Production Deployment Cycle for Mastering at Scale

Overall guidelines

This article outlines Tamr’s Production Deployment cycle recommendations for deployment in a mature state of production, where downstream consumers depend on the output of Tamr to be present and stable.

The overall guidelines amount to:

  • Treat the Production (Prod) environment with the utmost care
  • Have separate Development (Dev) and Test environments
  • Fully vet changes in lower environments (Dev and Test) before promoting to Prod
  • Changes with the potential to break Prod (or degrade data quality) should have a clear promotion plan, a sufficient time window allocated, and a clear rollback plan
    • Always take a backup of Prod prior to changes
    • Have a plan to restore from backup if needed

These guidelines are appropriate for a Mastering application with these considerations:

  • A scale-out cloud-based Tamr deployment is used
  • The full data scale in Prod is around 100M records or more
  • Dev has fewer computing resources than Prod and access to only a subset of the data
  • Test has equal computing resources to Prod and access to the full production data. If Test has fewer resources than Prod and a subset of data, this increases the risk of changes failing in Prod
  • The Tamr UI and its backing Elasticsearch are disabled in Prod and Test, to reduce resource requirements and reduce the chance of inadvertent changes

Environments

Tamr recommends having separate Development (Dev), Test, and Production (Prod) environments as part of each deployment. This is the minimum recommendation. Some deployments may benefit from having additional stages to further isolate types of changes and issues. The cost of maintaining multiple environments should be factored in when scoping any Tamr project.

Environment summary

There are three key areas in which each of these environments typically differ:

  • Source data
  • Resources
  • User access

This table shows Tamr’s recommendations for each environment.

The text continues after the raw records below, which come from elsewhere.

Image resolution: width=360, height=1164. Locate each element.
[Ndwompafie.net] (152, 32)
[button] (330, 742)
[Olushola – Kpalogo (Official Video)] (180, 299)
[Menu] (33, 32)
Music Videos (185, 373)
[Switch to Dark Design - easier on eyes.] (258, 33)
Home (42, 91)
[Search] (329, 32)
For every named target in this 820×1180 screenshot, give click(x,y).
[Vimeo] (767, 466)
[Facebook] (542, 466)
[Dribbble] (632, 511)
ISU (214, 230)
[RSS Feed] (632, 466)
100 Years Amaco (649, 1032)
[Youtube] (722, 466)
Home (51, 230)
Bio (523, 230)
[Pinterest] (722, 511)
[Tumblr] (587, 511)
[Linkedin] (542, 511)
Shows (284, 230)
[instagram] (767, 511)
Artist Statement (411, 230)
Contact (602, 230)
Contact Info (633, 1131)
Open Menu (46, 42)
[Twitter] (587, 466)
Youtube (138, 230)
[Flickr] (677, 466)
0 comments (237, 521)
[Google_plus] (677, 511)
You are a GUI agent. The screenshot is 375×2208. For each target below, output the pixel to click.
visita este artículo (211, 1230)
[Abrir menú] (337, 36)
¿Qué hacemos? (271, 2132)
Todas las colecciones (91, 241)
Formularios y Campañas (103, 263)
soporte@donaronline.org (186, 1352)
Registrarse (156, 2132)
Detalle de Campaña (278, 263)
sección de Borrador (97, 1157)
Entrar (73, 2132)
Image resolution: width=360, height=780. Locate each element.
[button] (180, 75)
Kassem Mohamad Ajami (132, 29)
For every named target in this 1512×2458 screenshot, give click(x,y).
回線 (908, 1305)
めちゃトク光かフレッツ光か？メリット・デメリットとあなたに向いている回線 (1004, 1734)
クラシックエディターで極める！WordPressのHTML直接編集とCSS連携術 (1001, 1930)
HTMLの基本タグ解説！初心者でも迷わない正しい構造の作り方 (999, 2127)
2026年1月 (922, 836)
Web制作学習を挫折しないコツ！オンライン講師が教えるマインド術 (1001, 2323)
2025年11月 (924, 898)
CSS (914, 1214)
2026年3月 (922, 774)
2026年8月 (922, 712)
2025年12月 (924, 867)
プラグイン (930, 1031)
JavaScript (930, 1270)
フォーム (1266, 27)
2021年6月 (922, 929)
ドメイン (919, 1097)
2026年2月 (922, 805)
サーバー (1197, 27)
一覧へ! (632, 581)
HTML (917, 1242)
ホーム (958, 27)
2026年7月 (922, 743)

Environment Data Resources User Access
Production (Prod) Full production data Complete CPU, RAM, disk and network bandwidth available. Server: Functional ids only.

UI:

User management: LDAP/SAML

Admin: 1 or Few

Curator, Reviewer: Few, API only

Test / QA / Pre-Prod Full production data Same architecture, CPU, RAM, disk and network bandwidth as Prod. Server: Functional ids only.

UI:

User management: LDAP/SAML

Admin: 1 or Few

Curator, Reviewer: Few, API only

Development (Dev) Subset of production data Same architecture as Prod but reduced CPU, RAM, disk and network bandwidth. Server: User and functional ids.

UI:

User management: LDAP/SAML or Local

Admin: Many

Curator: Many

Reviewer: Many

Development environment

The Dev environment forms the beginning of the promotion cycle and is used to first create and iterate on a change to bring it to its final form. The final form can be the result of many distinct changes executed in a set order, or a single, simple configuration change.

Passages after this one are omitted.